UK-Swiss Tax Deal Could Lead to 'Exodus'
The British government has defended a landmark deal with Switzerland's government and banks which would see billions in evaded taxes returned to the UK by Swiss account holders.
The deal, first revealed by Global Financial Strategy on Wednesday, will see Swiss banks, their clients and employees immune from criminal prosecution over alleged tax evasion, while the country's famous banking privacy laws will be retained.
The Swiss Bankers Association hailed the agreement as a "milestone", but critics claimed that it represents a poor deal in the fight against tax evasion and may have handed Swiss banks a competitive advantage over those in the UK.
Tax experts meanwhile suggested that the Swiss government may still see an "exodus" of bank clients moving their assets to other jurisdictions such as Liechtenstein and the Far East.
David Gauke, exchequer secretary to the UK Treasury, told BBC Radio 4 on Thursday morning that the government had little choice but to accept the deal due to Swiss hostility to opening up the country's feted banking secrecy laws. "We do think this is a good way of getting a lot of revenue," Gauke said.
"We looked at the range of possibilities here and, essentially, without the cooperation of the Swiss banks we don't believe that we could get the revenue that we [can now]."
"There is no political appetite for [ending bank secrecy] and we also have to remember with Switzerland, with something like that, you would actually need to have a referendum on it - so there was no prospect."
The treaty text is expected to be signed within weeks and will likely be put to an optional Swiss referendum, the Swiss State Secretariat for International Financial Matters said.
Under the bilateral treaty, which enters into force from 2013, Swiss authorities will implement a back-tax on accounts set at between 19 and 34 per cent on clients' hidden assets, depending on the length of time the assets have been owed.
Clients will also face a yearly withholding tax of between 27 per cent and 48 per cent. The UK will be able to request the banking details of some 500 individuals a year, but will not be able to use stolen data for their investigations.

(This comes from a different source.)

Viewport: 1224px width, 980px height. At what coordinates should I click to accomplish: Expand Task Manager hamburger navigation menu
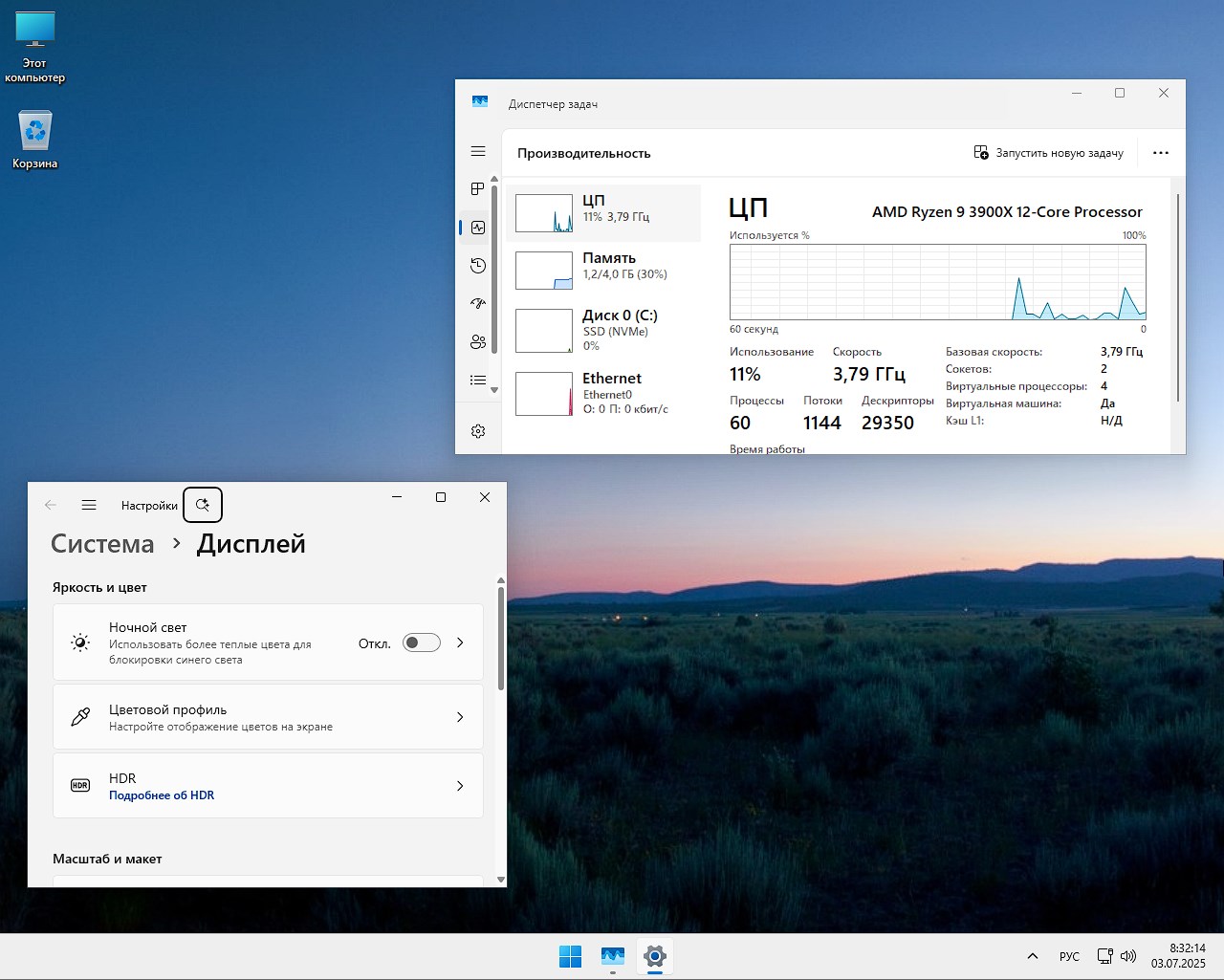[478, 151]
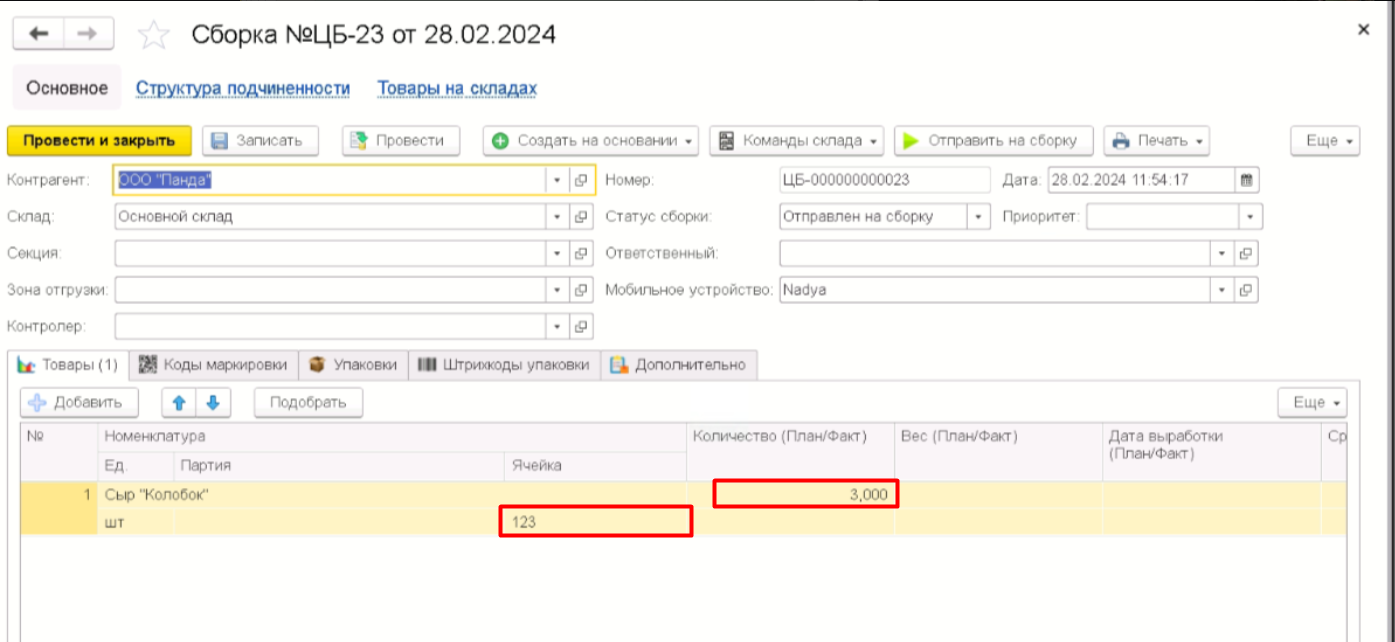Open Склад record with open-form icon
The height and width of the screenshot is (642, 1395).
click(x=580, y=217)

Swiss banks will meanwhile make a £384m (Sfr500m/€440m/$634m) upfront payment to be offset by client repayments, and will be given the green light to operate in Britain. In total, the agreement is expected to net the UK up to £5bn (Sfr7bn/€6bn/$8bn).
The deal, similar to one signed between Germany and Switzerland earlier this month, stands apart from the approach taken by US authorities to tackle tax evasion by American holders of Swiss bank accounts.
Last year Congress passed a controversial Foreign Account Tax Compliance Act to force firms such as UBS and Credit Suisse to report American clients to the US Internal Revenue Service.
Tom Aston, tax partner at auditors KPMG, told Global Financial Strategy that compared to the US law, which also comes into force in 2013, the UK-Swiss deal represents a good deal for Britain.
"I think it is difficult to talk about winners, but my take is that it is a sensible and pragmatic solution for everybody concerned. It imposes less of a burden on the Swiss banks than the US FATCA legislation, but at the same time it starts generating cash much more quickly for the UK government."
He added: "One key issue which remains is how much independent scrutiny will there be of how this is actually implemented in practice by the Swiss banking industry?"
Campaigners criticised the wisdom of the move by the UK Treasury and HM Revenue & Customs, saying it may drive business to Switzerland.
Richard Murphy of Tax Research UK said he was "staggered at how stupid the Treasury have been", adding: "The UK government has just handed a perpetual competitive advantage to Swiss banks over UK banks in the markets for savings in the UK.
"After all - isn't every financial adviser now going to be duty bound to tell people they can save tax by putting their money in Switzerland?"
However Chris Oates, head of Ernst & Young's tax controversy team, claimed that the agreement could in fact see Swiss bank account holders start to move their assets to other jurisdictions.
"As a side effect of the announcement, we could also see an increase in people moving their assets to Liechtenstein rather than paying up to the Swiss authorities," he said, despite a disclosure agreement highlighted by Gauke in his radio interview.
"The Liechtenstein Disclosure Agreement only requires a back payment of taxes from 1999/2000 onwards, rather than the total value of assets held in Switzerland," Oates said.